JOHN Doran says that, by nature, he is inclined not to over-hype things. But despite all the objectivity, the Roc Oil chief executive officer views this summer’s drilling program in the Perth Basin as vitally important for a significant part of the Australian oil industry.
This is due to the number of small companies involved, he says.
Dr Doran can’t recall any time in the past 20 years when an offshore drilling program involved so many small Australian companies.
“If we have success, it will radically and fundamentally change some of these companies, including Roc,” he says.
Roc is the operator of a potential eight-well program in two prospective and adjacent permits (WA 286P and TP/15) immediately off the Dongara coast, thought to contain a possible 725 million barrels of oil in place.
TP/15 adjoins the onshore permits containing the Hovea oil field and the recent Jingemia oil find.
If the three early wells in these permits – Cliff Head-3, Twin Lions-1 and Mentelle – are successful, Roc will spend $12 million in the Perth Basin in the coming year.
“Along with the UK, the Perth Basin is a most important area to us. We are hoping it will be a cornerstone of our growth,” Dr Doran says.
Australian Worldwide Energy managing director Bruce Phillips views his company’s Perth Basin acreage similarly – including three adjacent permits, with oil finds already in two of these.
“We rate this as a close second to our BassGas interests,” Mr Phillips says.
“It’s an extremely important cornerstone, as we have arguably the biggest net position in the most prospective part of the basin.”

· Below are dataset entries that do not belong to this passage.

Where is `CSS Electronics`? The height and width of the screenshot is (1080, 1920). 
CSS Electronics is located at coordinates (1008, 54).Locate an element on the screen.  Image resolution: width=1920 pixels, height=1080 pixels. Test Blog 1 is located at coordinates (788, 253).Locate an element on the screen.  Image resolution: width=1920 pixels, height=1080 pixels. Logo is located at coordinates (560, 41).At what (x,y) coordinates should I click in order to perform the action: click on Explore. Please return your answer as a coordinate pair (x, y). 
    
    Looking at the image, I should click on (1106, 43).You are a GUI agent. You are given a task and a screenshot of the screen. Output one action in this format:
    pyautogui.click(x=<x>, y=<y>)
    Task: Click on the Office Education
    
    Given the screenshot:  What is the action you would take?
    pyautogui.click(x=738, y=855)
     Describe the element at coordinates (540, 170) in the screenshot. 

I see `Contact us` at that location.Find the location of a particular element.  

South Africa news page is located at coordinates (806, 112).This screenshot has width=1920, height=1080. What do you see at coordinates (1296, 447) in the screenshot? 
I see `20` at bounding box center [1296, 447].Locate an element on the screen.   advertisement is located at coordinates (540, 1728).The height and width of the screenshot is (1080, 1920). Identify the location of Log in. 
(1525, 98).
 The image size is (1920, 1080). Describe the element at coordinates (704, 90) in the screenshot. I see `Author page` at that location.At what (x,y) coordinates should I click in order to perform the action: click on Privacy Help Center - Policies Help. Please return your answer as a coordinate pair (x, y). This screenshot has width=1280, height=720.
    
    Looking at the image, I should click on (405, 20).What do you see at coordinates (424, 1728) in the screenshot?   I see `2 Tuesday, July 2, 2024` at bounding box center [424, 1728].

Ted Ellyard, managing director of Hardman Resources and chairman of smaller Perth Basin player Bounty Oil and Gas, ranks the Perth Basin as “number two” in Hardman’s portfolio, after the company’s two major Mauritania oil discoveries.
Hardman, which will be producing from Jingemia come February, is not interested in giving up its 30 per cent in TP/15.
Bounty managing director Tom Fontaine believes his company is in a good position in the basin.
Even if TP/15, which would provide great leverage, does not prove successful, Bounty is keen on the planned onshore Leafcutter, and further acreage coming up next year.
Norwest Energy chief executive officer Ivan Burgess is acutely aware the company’s short-term fortunes are significantly tied to the WA 286P and TP/15 outcomes.
Norwest stands to gain the most leverage out of these permits, and with interests in five Perth Basin permits, would welcome the boost.
But Dr Doran is keen to offer caution.
“If it turns out to be disappointing we’ll be bruised but not badly damaged,” he says. “Despite the temptation towards high expectations of success, the reality is this is an appraisal program and not without risk.”